Both the arguments underline the fact that sons receive higher preference compared with daughters, which either leads to foeticides/infanticides of females as well as inferior care once they are born, which in turn reduces their chance of survival. There is a smaller argument, which says that it is possible that male mortality at birth has reduced as well, which statistically accentuates the challenge of a falling child sex ratio as well.

Some silver linings are present

Irrespective of the arguments for a falling CSR, however, there are some silver linings. Policy makers and civil society activists are actively engaged in creating awareness about sex selection practices. One instance of this would be the current government’s ‘Beti bachao, beti padhao’ scheme, which translates into ‘Save the daughter, educate the daughter’. The scheme aims to tackle the very problem of a falling child sex ratio in 100 districts with low child sex ratios.
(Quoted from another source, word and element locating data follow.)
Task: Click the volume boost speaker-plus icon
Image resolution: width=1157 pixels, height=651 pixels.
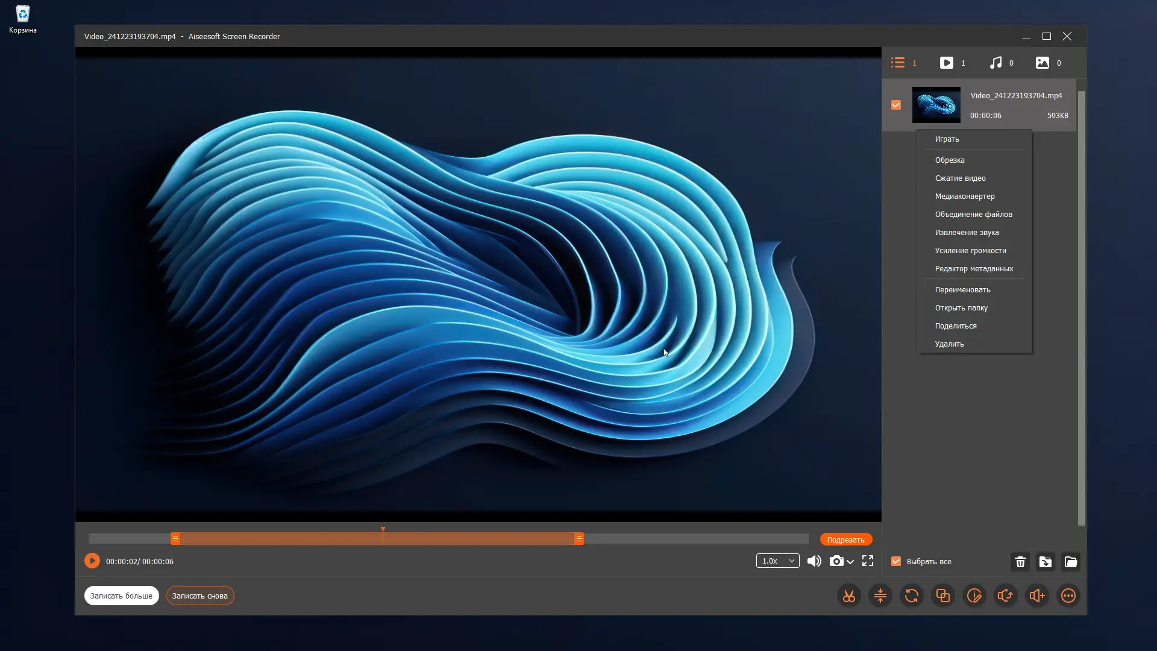Action: [1037, 596]
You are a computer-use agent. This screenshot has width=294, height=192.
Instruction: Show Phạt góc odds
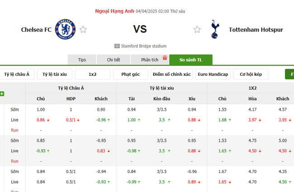coord(131,75)
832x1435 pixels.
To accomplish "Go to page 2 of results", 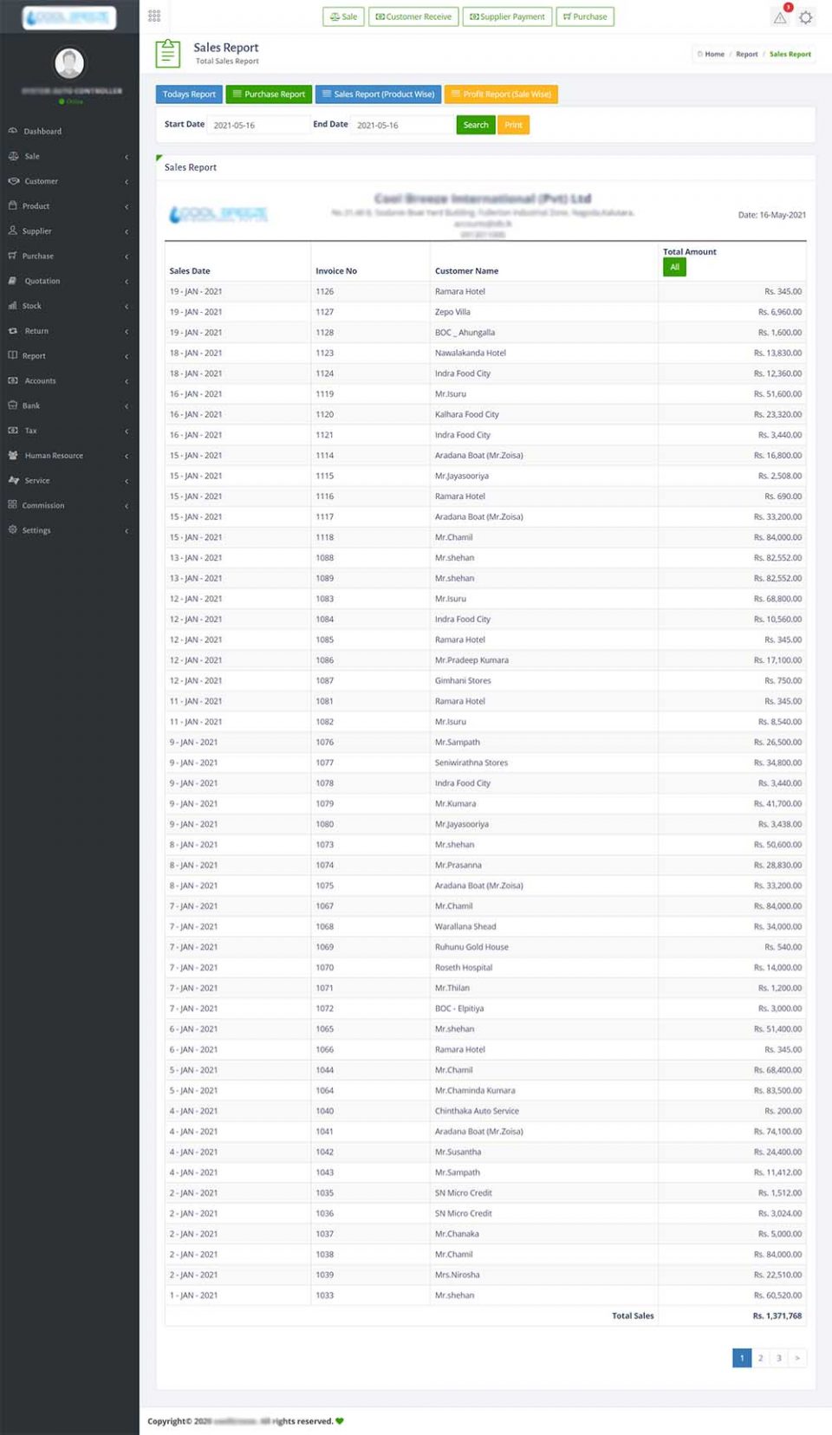I will [x=760, y=1358].
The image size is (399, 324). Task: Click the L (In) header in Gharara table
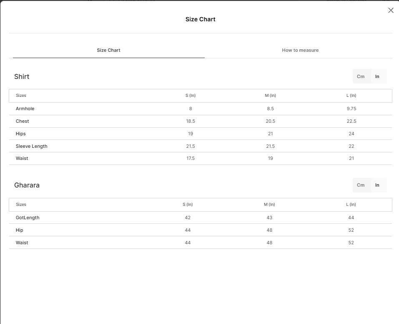pyautogui.click(x=351, y=205)
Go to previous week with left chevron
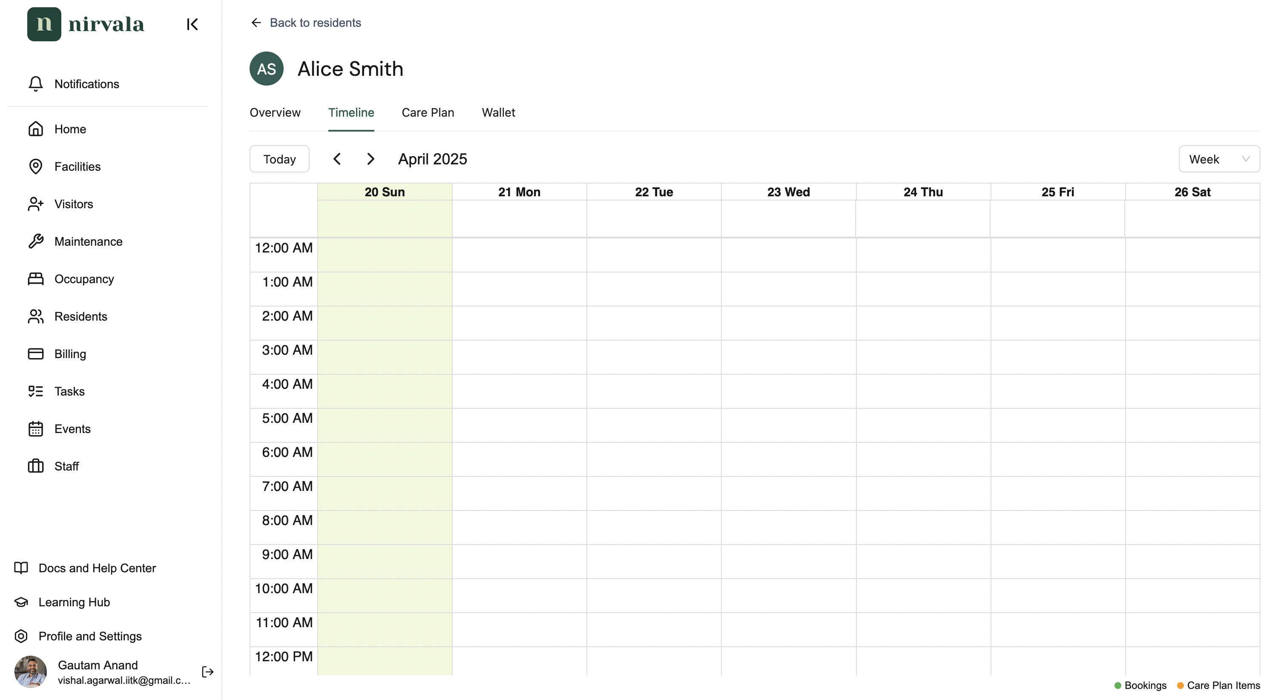Viewport: 1281px width, 700px height. tap(337, 159)
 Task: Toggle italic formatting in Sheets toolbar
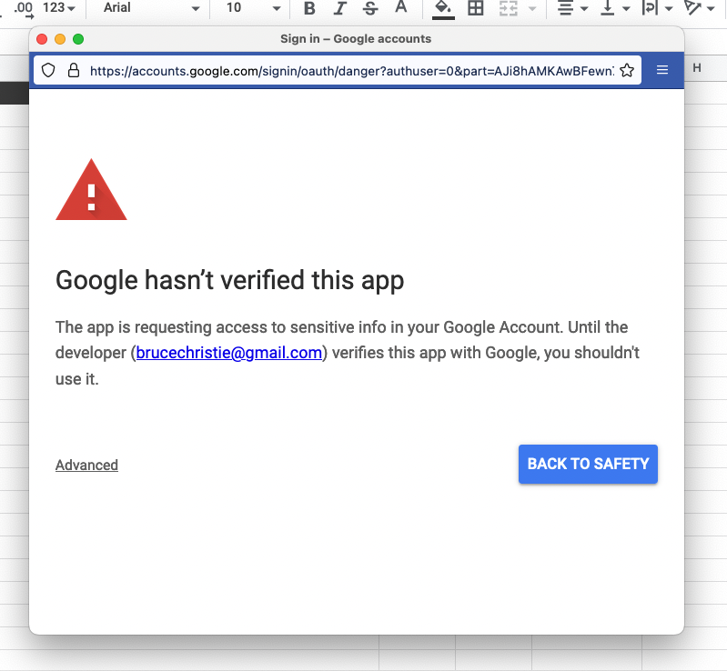[339, 8]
There is also on the ground improvement in some of the states, as of census 2011. The northern states/union territories of Punjab, Chandigarh and Haryana have made maximum improvement in the child sex ratio. This is heartening, since these states/UTs along with Jammu and Kashmir and Delhi have the lowest absolute CSRs in the country today. An improvement in some of these very states, suggests a sorely required reversal in trend. It appears that the bottom of CSR has been seen in other states like Gujarat and Himachal Pradesh as well.

The problem is far from over, though

However, while some of the states lowest in CSR levels are improving, the problem seems to be growing in traditionally more gender equal states. A case in point is that of North East India, which has shown a largely secular decline in CSR as per the 2011 census compared to the 2001 census. Even though their CSR remains high in absolute terms, the decline is worth watching out for. A number of other states have also reported a decline in CSR, which has contributed to the overall decline. How the trend plays out remains to be seen, but for now, it would appear that things would get worse before they get better.